Closed JohnMBrandt closed 2 years ago

JohnMBrandt commented 2 years ago

The PFC block code says

def __init__(self,channels, kernel_size=7):
        super(PFC, self).__init__()
        self.input_layer = nn.Sequential(
                    nn.Conv2d(3, channels, kernel_size, padding= kernel_size // 2),
                    nn.ReLU(inplace=True),
                    nn.BatchNorm2d(channels)

which implies that the head of the PFC block has a Conv2D with kernel size = 7

However, in the paper, it is noted that "Also, 3x3 convolution is added to the head of this module for down-sampling the input image and raising the channel because depthwise separable convolution shows degradation of performance on low-dimensional features.

Should the kernel_size for the input_layer be 3 or 7?

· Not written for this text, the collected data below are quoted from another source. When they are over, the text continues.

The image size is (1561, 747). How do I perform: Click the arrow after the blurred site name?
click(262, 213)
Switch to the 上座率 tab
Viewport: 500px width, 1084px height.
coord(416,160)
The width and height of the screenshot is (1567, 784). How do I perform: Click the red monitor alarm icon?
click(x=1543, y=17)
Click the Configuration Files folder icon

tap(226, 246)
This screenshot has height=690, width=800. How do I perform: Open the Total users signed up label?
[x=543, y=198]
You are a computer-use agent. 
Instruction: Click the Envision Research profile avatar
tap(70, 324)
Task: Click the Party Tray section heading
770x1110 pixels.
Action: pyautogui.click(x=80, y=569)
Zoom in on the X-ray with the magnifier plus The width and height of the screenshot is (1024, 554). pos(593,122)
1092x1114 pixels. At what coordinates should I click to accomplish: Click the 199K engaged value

xq141839 commented 2 years ago

Hello, thanks for your attention to our work. The kernel_size should be 3x3. This is probably caused by copy and paste. And this convolution is only used to increase the channel. Down-sampling is completed by the pooling layer. Sorry for the typo.

JohnMBrandt commented 2 years ago

thanks! Also, in line with normal residual structure and best-practices around BatchNorm, I get better results by doing ReLU after batch normalization and after residual connections. convolution bias should also be set to False when batch norm is used (https://stats.stackexchange.com/questions/482305/batch-normalization-and-the-need-for-bias-in-neural-networks). e.g.

class PFC(nn.Module):
    def __init__(self,channels, kernel_size=7):
        super(PFC, self).__init__()
        self.input_layer = nn.Sequential(
                    nn.Conv2d(3, channels, 3, padding= kernel_size // 2, bias = False),
                    nn.BatchNorm2d(channels))
        self.depthwise = nn.Sequential(
                    nn.Conv2d(32, channels, kernel_size, groups=channels, padding= kernel_size // 2, bias = False),
                    nn.BatchNorm2d(channels))
        self.pointwise = nn.Sequential(
                    nn.Conv2d(32, channels, kernel_size=1, bias = False),
                    nn.BatchNorm2d(channels),
                    nn.ReLU(inplace=True))
        self.act = nn.ReLU()
    def forward(self, x):
        x = self.input_layer(x)
        residual = x
        x = self.depthwise(self.act(x))
        x += residual
        x = self.act(x)
        x = self.pointwise(x)
        return x
xq141839 commented 2 years ago

Many thanks for your contribution. Yes, we just use a common way to establish each convolutional layer. The network could show better performance by optimising the structure. The significance of the PFC module is to remind researchers and engineers to focus not only on the transformation of high-level semantic information but also on the feature extraction of low-level semantic information.